ENREGISTREMENTS:
"""

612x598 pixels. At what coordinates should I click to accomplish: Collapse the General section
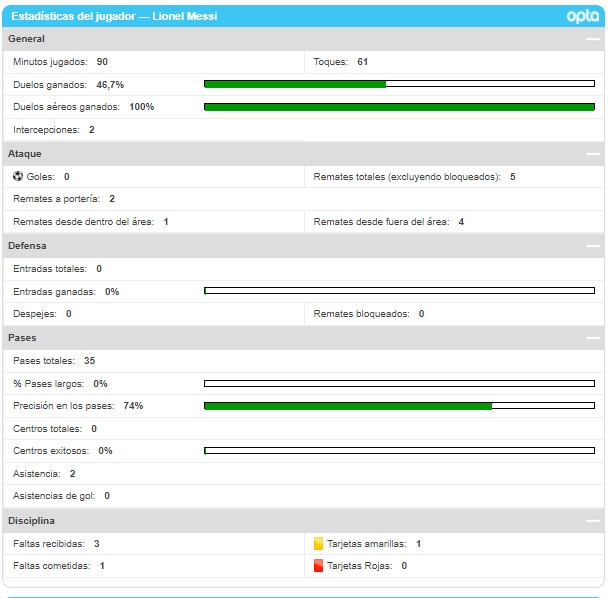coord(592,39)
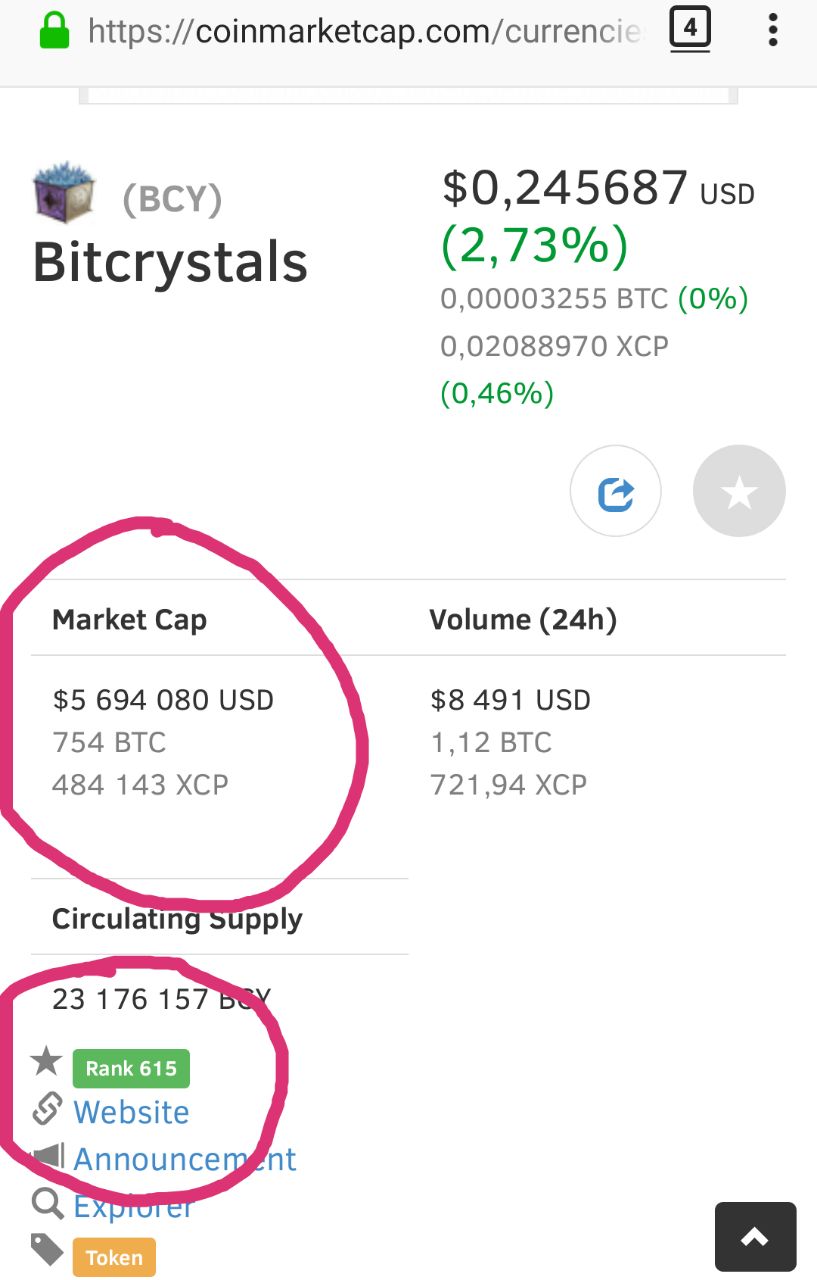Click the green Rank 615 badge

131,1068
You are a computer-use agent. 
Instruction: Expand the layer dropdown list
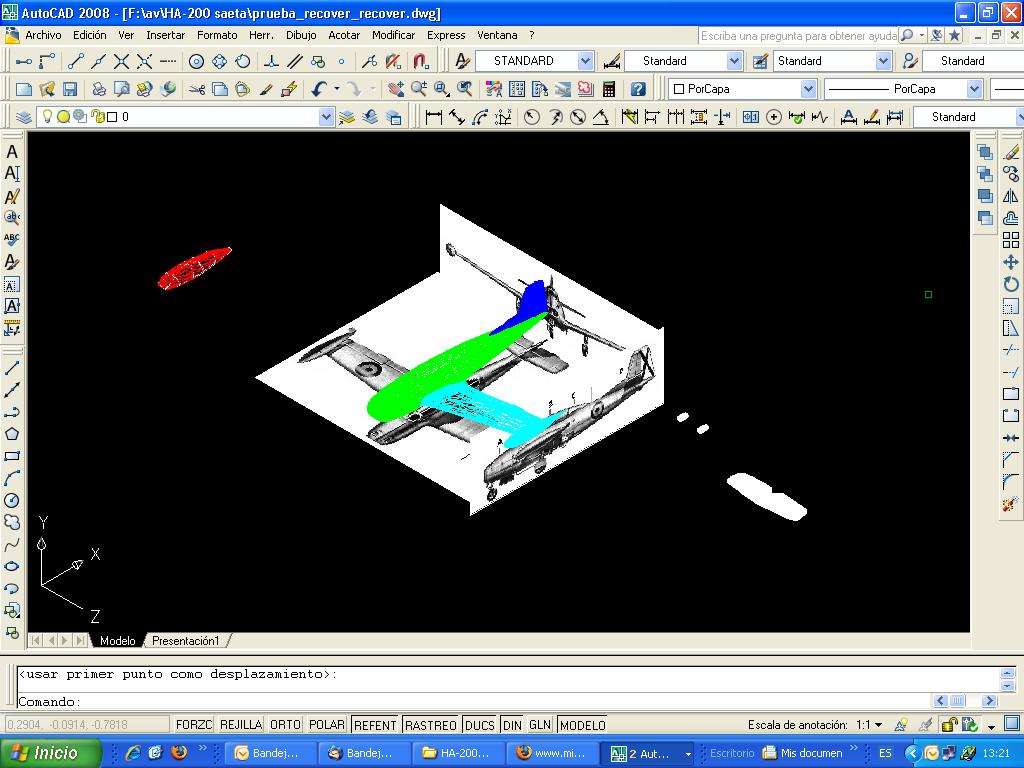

"""

CONSIGNE DONNÉE:
Recopiez tels quels tous les enregistrements ci-dessus, ligne par ligne, en omettant les images.

RÉPONSE À LA CONSIGNE:
612x598 pixels. At what coordinates should I click to accomplish: Collapse the General section
coord(592,39)
Click the green Rank 615 badge

131,1068
You are a computer-use agent. 
Instruction: Expand the layer dropdown list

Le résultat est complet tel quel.